Shipping and marine insurer North P&I is discussing a proposed merger with fellow mutual Standard Club - a move that would create one of the world's largest maritime insurance groups.
Newcastle-based North and London-based Standard Club would join to create NorthStandard with a joint premium income of £612m ($800m) and assets of £1.5bn ($2bn).
Speaking to BusinessLive, North P&I CEO Paul Jennings said he was very confident the merger would happen and noted the proposal had been enthusiastically backed by ship operating customers, or members as they are known.
Read more: Income increases at North P&I despite challenges of pandemic
If approved by the mutuals' respective members, the merger is expected to be completed by next February and would make NorthStandard a similar size to its nearest rival.
The business would have a combined 300 years of shared heritage and experience and would insure ships equivalent to 400m gross tonnage, around a fifth of the world's ocean-going vessels. It would have a combined workforce of 700.
Paul Jennings, CEO at North P&I said: “This is a real merger of equals. North and Standard Club have a shared outlook, a shared business strategy, and a strikingly similar culture, which makes this merger the natural next step in our evolution.
“There’s no doubt that the maritime industry is facing a number of challenges, from sustainability to digitalization, but by standing shoulder to shoulder, North and Standard Club are taking control of our destiny, creating one of the world’s leading and most influential P&I clubs.”

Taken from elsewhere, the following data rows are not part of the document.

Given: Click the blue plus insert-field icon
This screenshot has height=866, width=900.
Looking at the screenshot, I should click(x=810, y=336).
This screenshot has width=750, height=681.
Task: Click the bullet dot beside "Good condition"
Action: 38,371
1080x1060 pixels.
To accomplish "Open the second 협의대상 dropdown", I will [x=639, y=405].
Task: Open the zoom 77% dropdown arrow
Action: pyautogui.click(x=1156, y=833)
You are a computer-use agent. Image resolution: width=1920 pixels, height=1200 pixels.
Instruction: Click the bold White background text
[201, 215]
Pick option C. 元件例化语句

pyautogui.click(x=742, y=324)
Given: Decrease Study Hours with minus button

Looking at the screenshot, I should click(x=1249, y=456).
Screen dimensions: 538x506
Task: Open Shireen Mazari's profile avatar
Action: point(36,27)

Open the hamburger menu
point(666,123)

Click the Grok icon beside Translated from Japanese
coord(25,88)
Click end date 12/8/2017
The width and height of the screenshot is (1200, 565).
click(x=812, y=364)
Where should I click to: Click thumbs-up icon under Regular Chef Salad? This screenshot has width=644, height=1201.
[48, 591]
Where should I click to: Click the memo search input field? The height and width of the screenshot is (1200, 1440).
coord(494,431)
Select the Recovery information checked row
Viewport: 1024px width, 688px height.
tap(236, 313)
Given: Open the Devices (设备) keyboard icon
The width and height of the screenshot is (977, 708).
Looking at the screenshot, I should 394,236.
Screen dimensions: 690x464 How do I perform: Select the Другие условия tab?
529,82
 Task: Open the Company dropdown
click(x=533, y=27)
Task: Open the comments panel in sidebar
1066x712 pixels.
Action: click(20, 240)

The proposal comes amid a backdrop of escalating claims costs in the maritime insurance market. North has been exposed to substantial claims arising from the Grande America and Golden Ray shipwrecks, worth an estimated £324m.
Geopolitical events including the war in Ukraine, sanctions and the residual impacts of the pandemic have also caused significant disruption in the maritime industry.
Mr Jennings said North counted a handful of Russian state fleet ships among its membership and that North continued to monitor the directive of sanctions while providing cover for lawful trade.
Speaking to BusinessLive he added: "The exciting thing about this merger is that neither company is in a distressed position where this needs to be done, so it's genuinely a merger of equals. I would say it's visionary in that sense because we know the challenges that are out there and the operating environment isn't going to get any easier and the larger scale will give us more protection from volatility.
"It also enables us to reduce costing in some of the regulatory areas where it's very expensive to run two regulated operations. We can use the capital in the business much more efficiently and we feel it puts us ahead of the curve - and change is coming very rapidly within shipping.
"The other massive part of this is having a combined workforce of more than 700 - without question the most alented group of individuals within our market.
"Standard have also got a complementary set of diversified businesses meaning they don't duplicate ours - which is great and we see plenty of opportunity to grow that side of the business and the mutual side of the business."
Mr Jennings also said that insurers' ability to subsidise operating performance through investment income has become much more uncertain in recent years and that the merger would protect against this.
The new organisation will be jointly led by Mr Jennings and Standard Club chief executive Jeremy Grose via a shared executive structure.
North will retain its headquarters on Newcastle’s Quayside, with Standard Club to remain in its London premises. Mr Jennings signalled that further jobs could be created on Tyneside in the future.
Mr Jennings added: “With a number of successful mergers in our recent history, including with Sunderland Marine in 2014, we at North have a full understanding of the range of benefits available to members from a well-planned and well-executed union.”
Jeremy Grose, chief executive of Standard Club, said: “Combining both clubs will provide greater financial resilience, efficiency and an even deeper pool of talent – in both Newcastle and London - to maintain and strengthen the focus on service excellence and close member relationships for which both clubs are renowned.”
The formal merger proposal announcement follows the approval of the proposal by the boards of both clubs and notification to principal regulatory authorities of their intention to merge.
A joint North and Standard Club working group has been appointed to evaluate how NorthStandard would maximise value for members.
The proposed merger remains subject to the approval of the full mutual membership of both clubs and of all the appropriate regulatory authorities.